The ink on the Credit Card Accounting Responsibility and Disclosure Act of 2009 isn't even dry, and yet there has already been a wave of articles warning consumers about the "new traps" — predatory practices, hidden fees and variable interest rates.

If their concerns are legitimate, it creates a strange paradox: financial institutions are spending millions of dollars trying to convince their customers and prospects that they are responsible, caring and trustworthy while they allegedly devise strategies to generate additional revenues from their customers with stealth fees buried in the fine print of their credit card contracts.

This highly charged situation calls for creative solutions. Regulators are trying to legislate clarity by micromanaging the content and wording of disclosures. This only reinforces the entrenched practice of lawyers complying with the letter of the law while skirting the spirit of it. Issuers need to create credit card contracts, monthly statements, and interactive guides that give customers an opportunity to make informed decisions and protect themselves.

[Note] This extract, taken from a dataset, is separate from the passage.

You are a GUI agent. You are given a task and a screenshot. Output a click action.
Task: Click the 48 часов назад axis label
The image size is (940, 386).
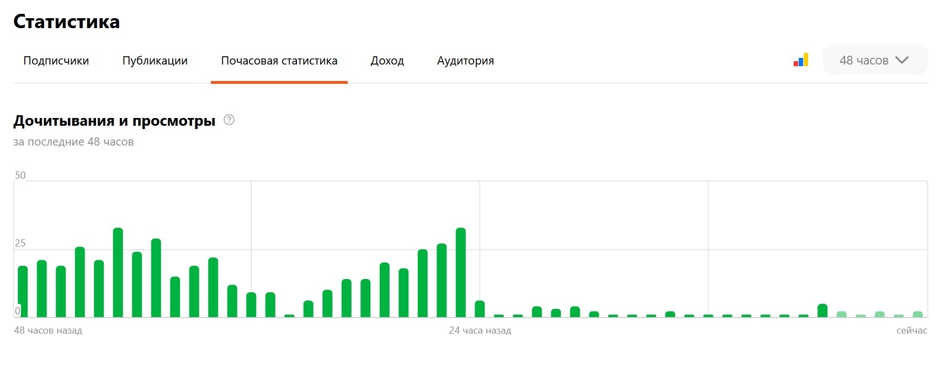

Regulations that attempt to achieve disclosure through technical requirements — mandated language, typographic specifications and archaic usability formulas — needlessly complicate a good-faith effort to create integrated, informative documents.

Can you create a consumer credit contract on one page as President Obama requested? Yes you can. The lawyers will predictably be concerned about compliance. My answer is simple. Use market research to ensure that your employees, customers and prospects can understand the contract and statements. There can be no stronger defense if you are sued.

We need to make clarity, transparency and empathy national priorities and to help restore trust in our private and public institutions.

We have only ourselves to blame if we continue tolerating outrageously complex and confusing documents.